UPDATE AS OF OCTOBER 10, 2017: This app is no longer supported in IOS 11 and it appears that the author has abandoned the project.
I recently purchased this iPhone app for my iPad and iPhone in hopes that it would glean information out of Nagios and provide a clean, easy-to-use, summary. It did exactly that.
However, there are a few good things and a few not-so-good things you should know.
The app was designed with the iPhone in mind. If you’ve ever tried to acknowledge an alert using Safari on your iPhone, you know how tricky it can be. It involves several steps and an incredibly small user interface which frequently gets fat fingered . OnCall for Nagios solves that. It provides a concise summary of all network issues and allows you to filter issue types to see only what matters to you at that moment. It also provides detailed information about individual problems and allows for quick and easy acknowledgement, rescheduling of the next check and even the scheduling of downtime.
Some things that I feel could have been done better are the documentation, FAQ and the support pages, which are pretty much non-existent. There is a support page, but it contains nothing more than email address to email the app author for support. Luckily, the app is very intuitive and easy to configure, so this is not too much of an issue. There is however one configuration gotcha.
When I configured the application initially, I was asked for the URL, but I wasn’t sure which URL it wanted; the URL in which I access Nagios from the web or the true path to the cgi-bin. It turns out that it is the cgi-bin path that it wants. Because this was ambiguous and because there is a lack of documentation, as mentioned previously, I had to email the author. I first reached out to him at 8:30pm on a Saturday night. I figured I would receive a reply sometime on Monday. Wrong. He replied in less than 30 minutes and quickly pointed me in the right direction with regards to the URL. He was also very pleasant.

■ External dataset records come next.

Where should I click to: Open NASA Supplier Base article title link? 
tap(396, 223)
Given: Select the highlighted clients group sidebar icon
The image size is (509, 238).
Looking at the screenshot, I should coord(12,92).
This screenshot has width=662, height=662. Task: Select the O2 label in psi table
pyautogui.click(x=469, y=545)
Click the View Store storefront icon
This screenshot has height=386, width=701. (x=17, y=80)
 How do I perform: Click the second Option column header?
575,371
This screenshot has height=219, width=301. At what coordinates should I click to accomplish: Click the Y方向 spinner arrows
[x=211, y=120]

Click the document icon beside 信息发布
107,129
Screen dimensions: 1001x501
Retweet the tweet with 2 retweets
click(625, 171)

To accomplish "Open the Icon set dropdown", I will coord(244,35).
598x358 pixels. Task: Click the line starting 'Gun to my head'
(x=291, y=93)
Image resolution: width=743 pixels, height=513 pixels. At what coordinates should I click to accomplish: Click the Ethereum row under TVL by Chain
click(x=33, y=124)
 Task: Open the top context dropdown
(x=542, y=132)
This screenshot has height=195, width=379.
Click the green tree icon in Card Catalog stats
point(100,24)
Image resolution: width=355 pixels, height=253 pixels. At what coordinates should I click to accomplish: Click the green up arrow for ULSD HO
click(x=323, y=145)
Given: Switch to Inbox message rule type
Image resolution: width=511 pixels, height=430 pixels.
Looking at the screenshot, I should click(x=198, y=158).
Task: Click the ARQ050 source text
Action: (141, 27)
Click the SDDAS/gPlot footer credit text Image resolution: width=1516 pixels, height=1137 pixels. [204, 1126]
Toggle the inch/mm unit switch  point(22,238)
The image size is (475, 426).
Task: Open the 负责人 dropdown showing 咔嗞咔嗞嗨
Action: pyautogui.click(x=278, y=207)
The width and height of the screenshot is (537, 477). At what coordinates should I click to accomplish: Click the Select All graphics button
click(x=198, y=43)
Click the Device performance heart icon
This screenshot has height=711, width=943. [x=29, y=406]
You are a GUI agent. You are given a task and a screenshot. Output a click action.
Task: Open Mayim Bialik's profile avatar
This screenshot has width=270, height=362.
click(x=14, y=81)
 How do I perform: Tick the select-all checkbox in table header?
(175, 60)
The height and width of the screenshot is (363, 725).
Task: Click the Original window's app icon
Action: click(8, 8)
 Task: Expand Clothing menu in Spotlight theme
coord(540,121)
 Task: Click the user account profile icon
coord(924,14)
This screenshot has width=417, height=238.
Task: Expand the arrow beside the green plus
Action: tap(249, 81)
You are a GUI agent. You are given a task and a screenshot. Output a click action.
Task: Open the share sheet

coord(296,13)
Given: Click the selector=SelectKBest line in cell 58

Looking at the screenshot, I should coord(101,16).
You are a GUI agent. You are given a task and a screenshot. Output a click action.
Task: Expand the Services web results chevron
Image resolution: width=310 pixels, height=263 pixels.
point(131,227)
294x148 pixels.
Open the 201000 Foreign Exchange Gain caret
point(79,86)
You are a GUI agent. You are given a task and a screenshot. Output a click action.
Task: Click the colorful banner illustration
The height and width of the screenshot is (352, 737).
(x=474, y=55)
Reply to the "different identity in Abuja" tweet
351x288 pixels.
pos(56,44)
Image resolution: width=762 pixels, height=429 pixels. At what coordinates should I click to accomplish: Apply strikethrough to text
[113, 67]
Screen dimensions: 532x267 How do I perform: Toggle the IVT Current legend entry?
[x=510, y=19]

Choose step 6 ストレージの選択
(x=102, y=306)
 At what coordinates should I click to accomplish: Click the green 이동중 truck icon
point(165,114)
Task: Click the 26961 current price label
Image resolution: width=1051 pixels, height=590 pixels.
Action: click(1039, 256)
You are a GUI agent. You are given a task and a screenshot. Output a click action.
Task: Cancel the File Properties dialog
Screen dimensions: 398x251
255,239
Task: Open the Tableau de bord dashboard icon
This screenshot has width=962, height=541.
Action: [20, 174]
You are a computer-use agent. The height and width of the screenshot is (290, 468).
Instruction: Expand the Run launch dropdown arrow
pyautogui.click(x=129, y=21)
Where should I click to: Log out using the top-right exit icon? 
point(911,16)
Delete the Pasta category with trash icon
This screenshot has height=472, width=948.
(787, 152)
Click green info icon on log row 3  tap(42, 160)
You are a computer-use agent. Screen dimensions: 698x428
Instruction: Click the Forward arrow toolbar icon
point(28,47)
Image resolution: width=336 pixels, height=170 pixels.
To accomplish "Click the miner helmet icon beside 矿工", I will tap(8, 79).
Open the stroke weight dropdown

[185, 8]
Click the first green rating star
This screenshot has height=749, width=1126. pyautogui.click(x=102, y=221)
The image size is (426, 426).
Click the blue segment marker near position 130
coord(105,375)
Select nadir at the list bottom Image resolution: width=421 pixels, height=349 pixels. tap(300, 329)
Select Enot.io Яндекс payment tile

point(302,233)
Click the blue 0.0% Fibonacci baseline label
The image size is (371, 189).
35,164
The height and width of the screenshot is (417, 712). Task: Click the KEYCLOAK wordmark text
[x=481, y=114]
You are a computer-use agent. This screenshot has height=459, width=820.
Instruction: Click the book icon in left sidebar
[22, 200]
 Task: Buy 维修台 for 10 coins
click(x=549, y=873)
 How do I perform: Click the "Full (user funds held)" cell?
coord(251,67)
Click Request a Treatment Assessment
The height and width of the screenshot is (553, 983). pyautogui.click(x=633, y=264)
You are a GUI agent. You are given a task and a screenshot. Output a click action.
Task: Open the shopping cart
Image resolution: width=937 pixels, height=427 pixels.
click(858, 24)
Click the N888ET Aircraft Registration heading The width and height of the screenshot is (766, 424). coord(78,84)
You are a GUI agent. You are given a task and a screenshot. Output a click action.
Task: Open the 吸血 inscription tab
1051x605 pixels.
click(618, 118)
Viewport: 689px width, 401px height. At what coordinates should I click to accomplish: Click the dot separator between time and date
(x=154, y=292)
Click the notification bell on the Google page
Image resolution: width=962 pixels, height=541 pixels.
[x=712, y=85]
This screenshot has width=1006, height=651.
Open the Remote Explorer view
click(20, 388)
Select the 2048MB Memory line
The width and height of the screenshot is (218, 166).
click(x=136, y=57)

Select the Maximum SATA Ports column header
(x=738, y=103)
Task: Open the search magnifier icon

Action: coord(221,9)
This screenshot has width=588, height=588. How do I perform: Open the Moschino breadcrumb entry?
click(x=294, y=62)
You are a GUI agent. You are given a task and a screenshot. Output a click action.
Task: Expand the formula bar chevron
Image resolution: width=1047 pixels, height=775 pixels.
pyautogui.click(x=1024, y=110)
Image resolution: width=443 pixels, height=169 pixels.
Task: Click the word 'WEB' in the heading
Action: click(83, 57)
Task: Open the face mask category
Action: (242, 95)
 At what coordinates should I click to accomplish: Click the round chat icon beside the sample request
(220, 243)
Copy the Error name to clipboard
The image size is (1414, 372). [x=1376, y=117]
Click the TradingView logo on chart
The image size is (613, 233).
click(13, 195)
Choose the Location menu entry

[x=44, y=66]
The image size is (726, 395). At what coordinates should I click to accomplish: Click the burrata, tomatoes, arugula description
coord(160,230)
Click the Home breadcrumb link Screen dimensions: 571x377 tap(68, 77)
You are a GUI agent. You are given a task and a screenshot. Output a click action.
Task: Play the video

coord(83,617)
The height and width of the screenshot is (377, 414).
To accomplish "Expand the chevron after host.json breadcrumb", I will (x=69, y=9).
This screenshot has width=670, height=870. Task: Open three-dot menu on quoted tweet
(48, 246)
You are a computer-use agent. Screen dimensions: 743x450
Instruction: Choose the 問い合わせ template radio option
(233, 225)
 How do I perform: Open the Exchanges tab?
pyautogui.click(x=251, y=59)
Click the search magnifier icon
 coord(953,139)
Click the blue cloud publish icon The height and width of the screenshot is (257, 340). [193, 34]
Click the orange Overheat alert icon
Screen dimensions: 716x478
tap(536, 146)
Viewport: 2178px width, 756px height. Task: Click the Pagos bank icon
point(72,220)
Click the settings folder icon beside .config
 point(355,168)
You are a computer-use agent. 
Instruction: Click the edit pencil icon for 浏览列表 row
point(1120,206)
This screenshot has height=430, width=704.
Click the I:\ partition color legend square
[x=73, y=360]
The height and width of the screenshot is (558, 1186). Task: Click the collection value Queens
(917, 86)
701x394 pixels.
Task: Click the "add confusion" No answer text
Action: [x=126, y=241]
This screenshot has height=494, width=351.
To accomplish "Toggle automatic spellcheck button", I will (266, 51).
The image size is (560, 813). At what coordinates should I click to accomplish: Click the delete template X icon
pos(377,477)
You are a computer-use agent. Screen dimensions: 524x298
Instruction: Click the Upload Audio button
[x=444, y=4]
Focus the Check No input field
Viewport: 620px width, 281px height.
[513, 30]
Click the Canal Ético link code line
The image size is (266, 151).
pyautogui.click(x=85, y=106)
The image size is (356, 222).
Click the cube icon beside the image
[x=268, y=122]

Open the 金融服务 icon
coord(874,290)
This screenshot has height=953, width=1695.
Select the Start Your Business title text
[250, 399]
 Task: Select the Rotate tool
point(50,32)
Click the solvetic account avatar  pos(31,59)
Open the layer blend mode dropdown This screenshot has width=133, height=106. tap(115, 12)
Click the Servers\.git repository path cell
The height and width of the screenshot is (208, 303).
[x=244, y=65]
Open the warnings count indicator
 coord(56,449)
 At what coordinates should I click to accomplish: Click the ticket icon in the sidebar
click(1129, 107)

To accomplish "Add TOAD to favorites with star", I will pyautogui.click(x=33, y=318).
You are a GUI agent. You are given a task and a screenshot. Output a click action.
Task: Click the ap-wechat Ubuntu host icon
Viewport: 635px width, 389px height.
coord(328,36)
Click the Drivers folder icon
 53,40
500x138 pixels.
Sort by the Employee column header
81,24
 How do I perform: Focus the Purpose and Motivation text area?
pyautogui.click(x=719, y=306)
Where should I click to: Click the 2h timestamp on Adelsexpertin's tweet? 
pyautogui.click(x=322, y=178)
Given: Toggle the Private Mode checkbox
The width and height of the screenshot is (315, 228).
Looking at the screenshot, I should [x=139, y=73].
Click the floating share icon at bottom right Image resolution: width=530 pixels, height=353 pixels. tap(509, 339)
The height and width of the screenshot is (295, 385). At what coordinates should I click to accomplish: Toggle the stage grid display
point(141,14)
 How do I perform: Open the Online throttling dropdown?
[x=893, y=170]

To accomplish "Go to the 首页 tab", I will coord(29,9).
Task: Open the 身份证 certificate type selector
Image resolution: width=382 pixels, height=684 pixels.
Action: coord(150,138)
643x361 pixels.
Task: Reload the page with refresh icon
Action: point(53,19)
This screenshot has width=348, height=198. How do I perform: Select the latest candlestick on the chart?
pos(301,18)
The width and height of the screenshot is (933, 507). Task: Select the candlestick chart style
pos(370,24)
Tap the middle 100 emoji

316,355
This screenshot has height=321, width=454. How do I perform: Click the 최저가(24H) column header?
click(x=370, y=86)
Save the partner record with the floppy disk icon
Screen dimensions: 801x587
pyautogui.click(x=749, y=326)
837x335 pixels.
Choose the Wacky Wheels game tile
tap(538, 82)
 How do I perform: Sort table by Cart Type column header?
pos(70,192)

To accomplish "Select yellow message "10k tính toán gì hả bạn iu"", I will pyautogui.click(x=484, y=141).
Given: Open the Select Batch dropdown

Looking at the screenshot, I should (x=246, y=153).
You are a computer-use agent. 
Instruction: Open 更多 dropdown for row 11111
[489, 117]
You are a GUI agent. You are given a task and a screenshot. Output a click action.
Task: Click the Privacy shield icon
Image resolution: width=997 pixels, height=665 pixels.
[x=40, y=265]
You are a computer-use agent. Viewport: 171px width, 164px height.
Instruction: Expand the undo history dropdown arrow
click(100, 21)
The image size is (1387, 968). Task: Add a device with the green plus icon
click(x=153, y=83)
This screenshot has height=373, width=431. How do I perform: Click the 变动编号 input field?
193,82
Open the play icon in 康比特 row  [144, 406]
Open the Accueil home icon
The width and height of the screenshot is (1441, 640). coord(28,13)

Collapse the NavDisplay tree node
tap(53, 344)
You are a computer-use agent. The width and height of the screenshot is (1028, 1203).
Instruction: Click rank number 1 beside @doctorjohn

Something I would love to see is a version for the iPad. Because it is an iPhone app, it’s actually better to use Safari on your iPad.
Pros: easy to navigate, easy to use, easy to configure, inexpensive, good support
Cons: lack of documentation, no iPad support
In conclusion, if you are using Nagios and an iPhone, this app is a must. The not-so-great issues are small. The upside is big. Definitely worth the money.